> [WHAT IS EXPECTED] Rewrite the rows from the line with "Given: Select the Mi Point badge icon" through the end of the rows, changing "dropdown" to "drop-down menu" and keeping everything else the same. Leave the pictures out of your answer.

· · · · · · ·

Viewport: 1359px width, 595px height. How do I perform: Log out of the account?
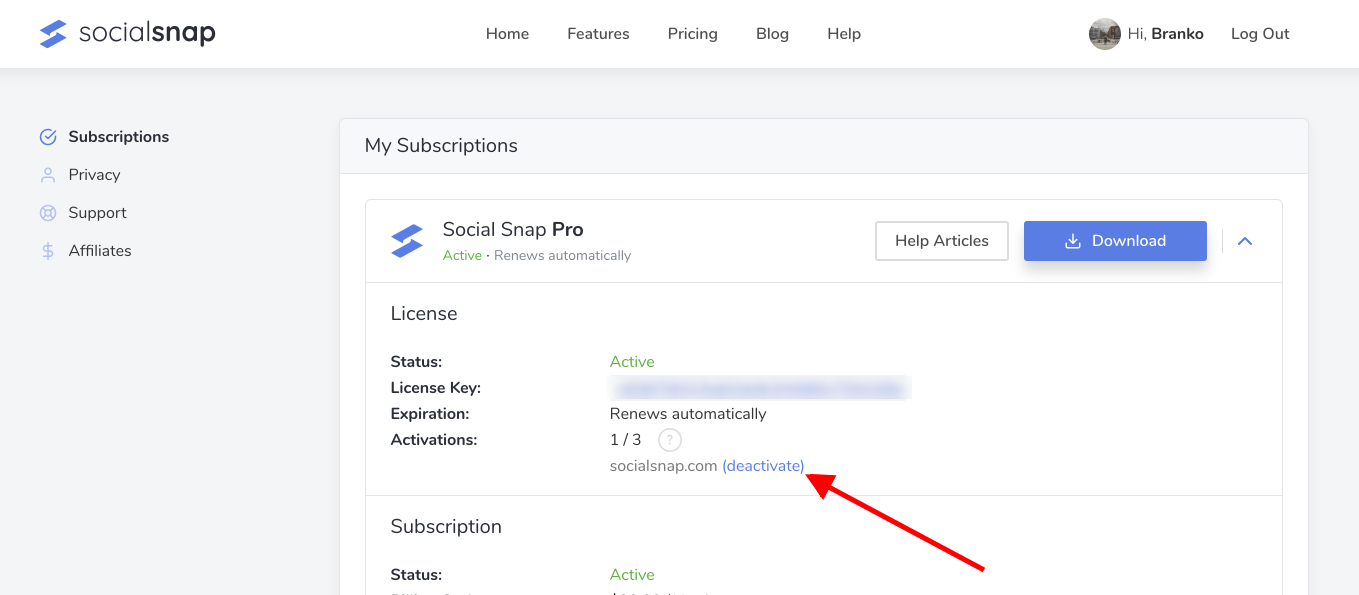click(1259, 33)
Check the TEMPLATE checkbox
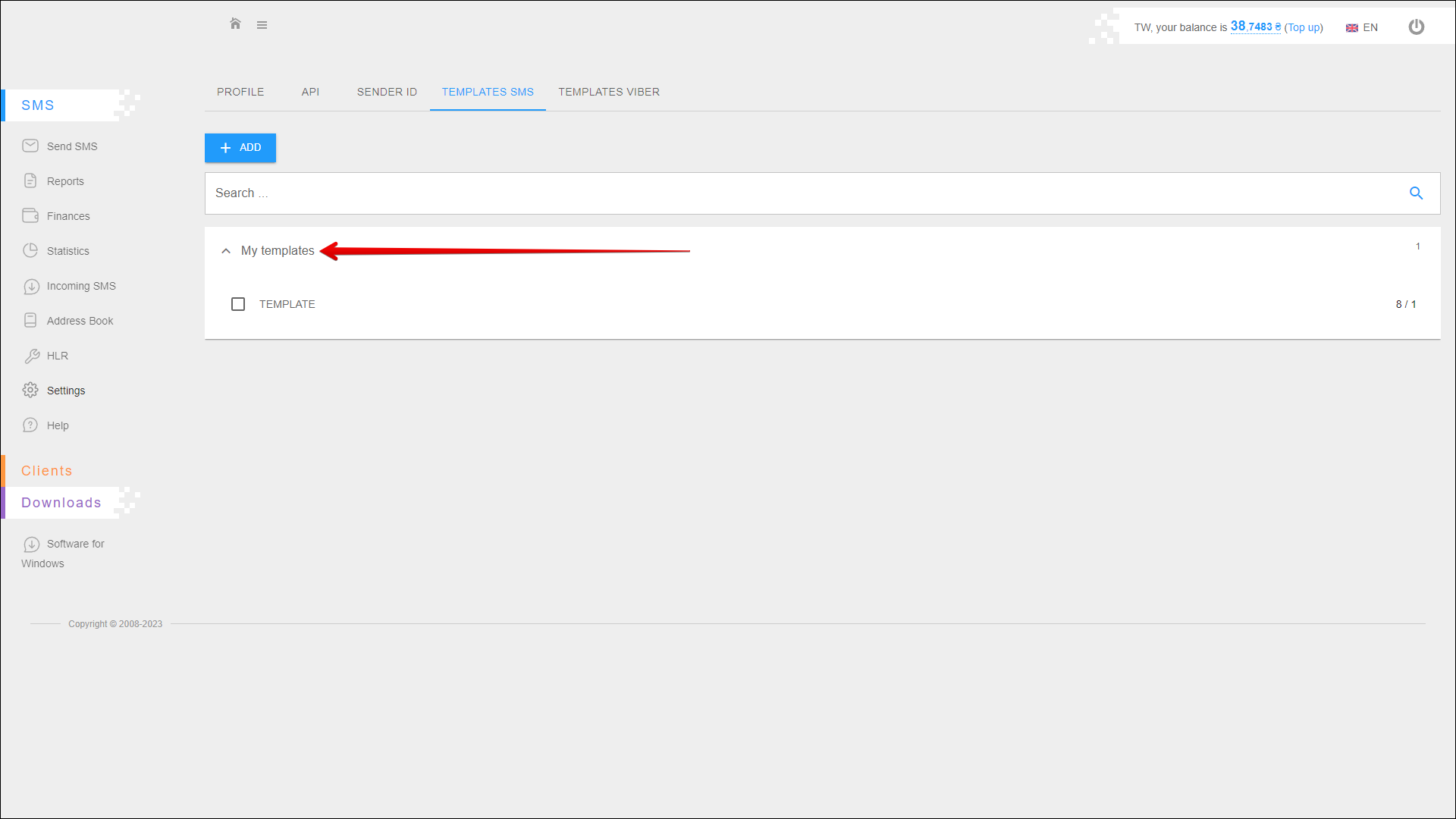The image size is (1456, 819). 238,304
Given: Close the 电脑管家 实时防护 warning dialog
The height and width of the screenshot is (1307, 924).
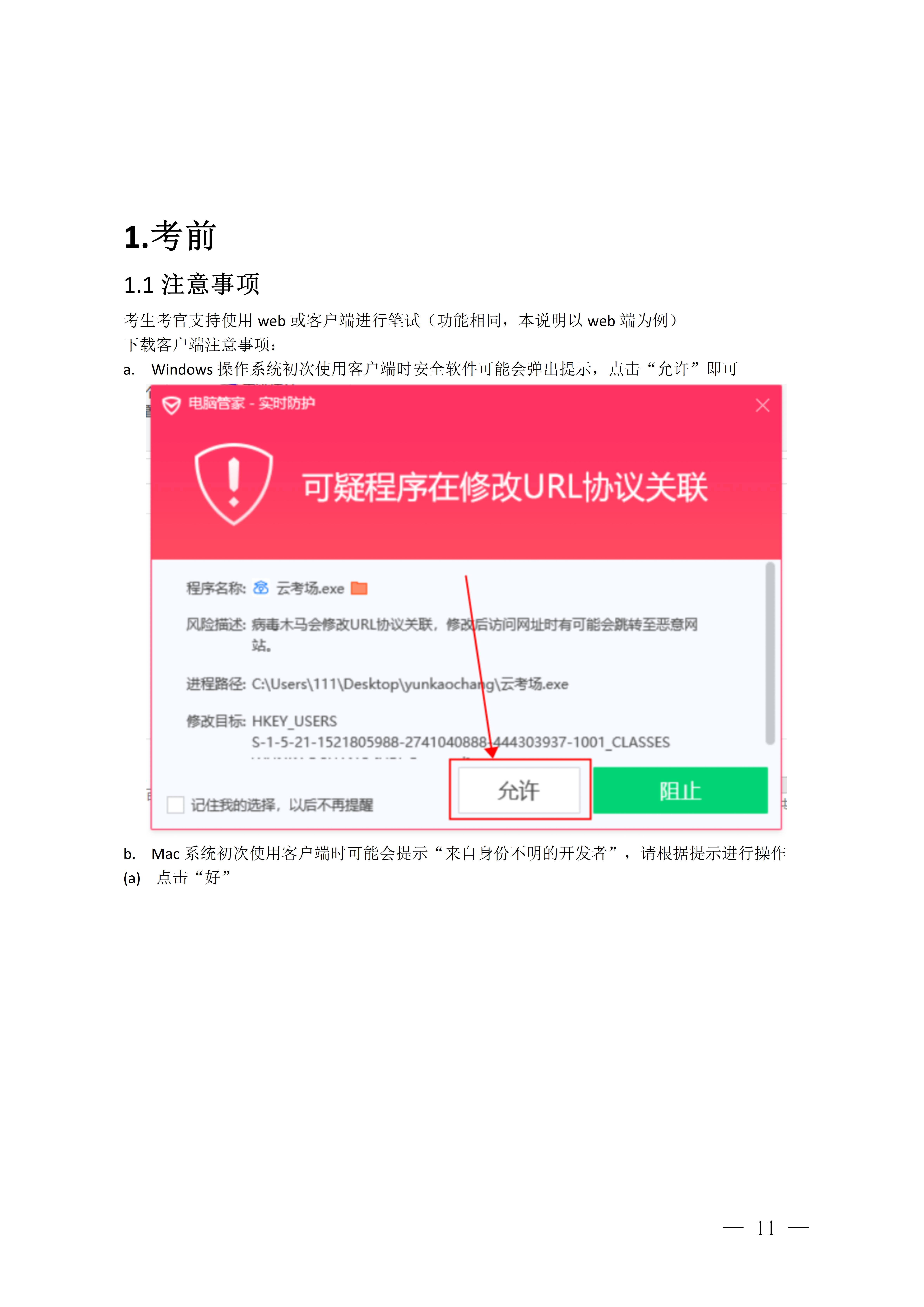Looking at the screenshot, I should 762,405.
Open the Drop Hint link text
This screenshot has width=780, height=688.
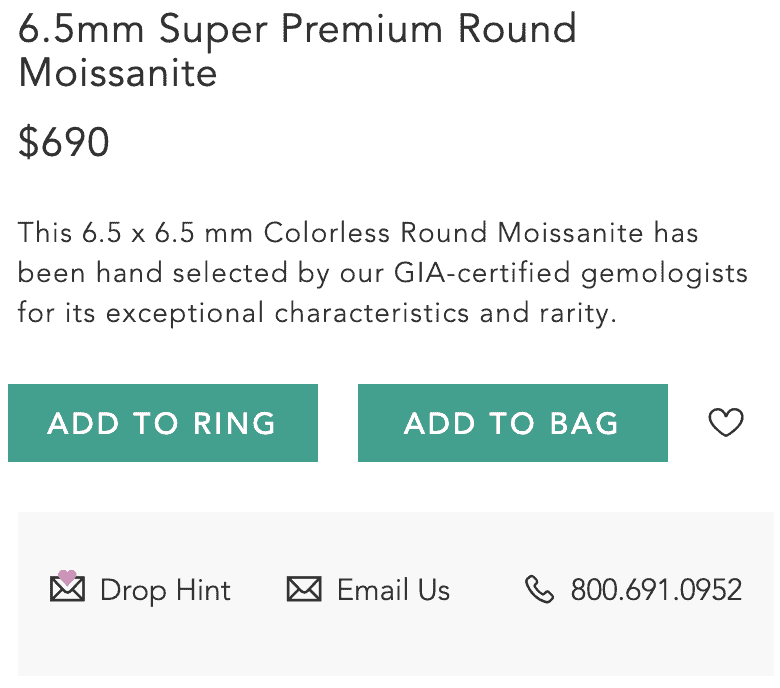(165, 590)

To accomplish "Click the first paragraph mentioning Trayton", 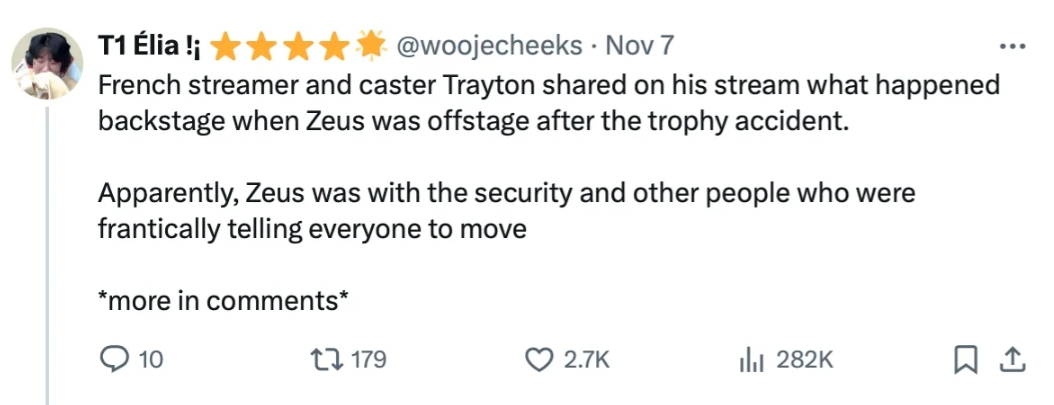I will pyautogui.click(x=548, y=103).
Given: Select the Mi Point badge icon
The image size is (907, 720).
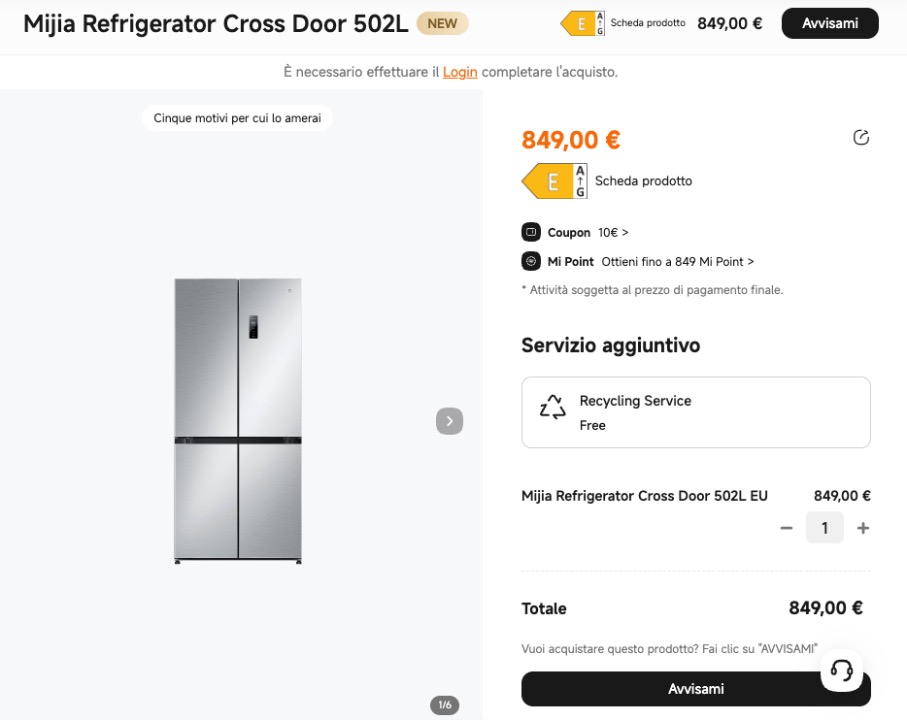Looking at the screenshot, I should tap(530, 261).
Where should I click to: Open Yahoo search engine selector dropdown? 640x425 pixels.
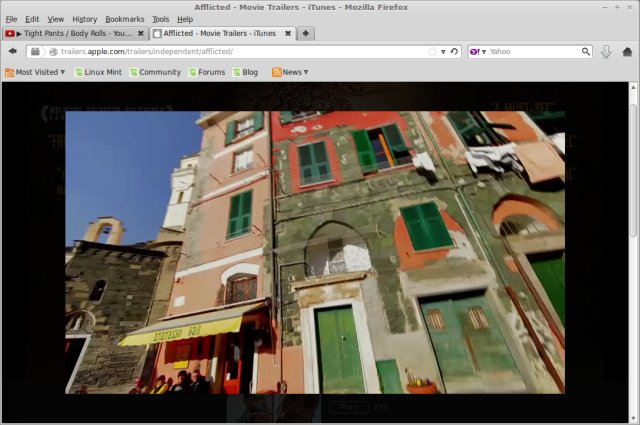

· · · · · · ·

> [ANSWER TO THE TASK]
Given: Select the Mi Point badge icon
The image size is (907, 720).
Looking at the screenshot, I should tap(530, 261).
Where should I click to: Open Yahoo search engine selector drop-down menu? 640x425 pixels.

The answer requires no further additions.